1. I wasn't prepared to live on my own
I passed out my first semester. I would get up, go to class and skip breakfast, go to the library and skip lunch until later, and mostly I was only eating dinner. I didn't try to do this at all. My plan wasn't to starve myself or neglect to eat. I just wasn't used to independently making time to go eat, and I really didn't have the appetite. Stress was getting to me and nobody else was really eating either. Make sure you eat in college, before all other things.
2. I don't want to be friends with who I thought I did
I'm not a party person and I'm definitely not someone who loves watching other people suffer or get their feelings hurt. I realized that I didn't want to flock to the people I thought I did and that I'm actually happier with a few close friends and a lot of acquaintances. My first semester was a trial and error experience for me and I realized that I wasn't obligated to put up with a lot of things I had subjected myself to.
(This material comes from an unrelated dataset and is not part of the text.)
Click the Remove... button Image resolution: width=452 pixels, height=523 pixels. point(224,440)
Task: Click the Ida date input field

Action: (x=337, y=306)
3. I don't have to do sports
After Cross Country, I longed to be on a team where I was forced to keep up with my routine exercises and water intake. I realized that I don't need an entire team to do that, especially in Charleston. I recently took time off of the rowing team because of time conflicts, but that may be a permanent thing for me. I'm just not as passionate about sports anymore and instead want to focus on other things. It's not for everyone.
4. I miss my home, both of them
I realized that I don't have a long-term home right now, and I'm actually okay with that. If i felt like I was too far from 'home home', I'd be miserable. If I felt like I was away from my school home for too long, I'd be miserable as well. Right now, I have a good balance. I may miss my 'home home' but I can always visit whenever, and vice versa.
5. I'm an adult.
Them finally growing and prospering into a young adult who strives for a good education, a day job, and the ability to take care of myself. I'm planning out my first apartment with two new friends, and I'm at a good place in my life where I'm making big decisions on my own like whether or not to add a "scary" express class to my schedule.
College used to be a scary but exciting experience to look forward to, and it was actually very beneficial for my development as I transition into some very significant years of my life. I'm very thankful for my friends and family who have helped me when I needed them, and especially my mom, for answering all my unnecessary, random calls and zooming down here without a second thought when I was having my health problems last semester. College is a wild and crazy time, but so far I've loved my experience and can't wait to see what the next three years will show me.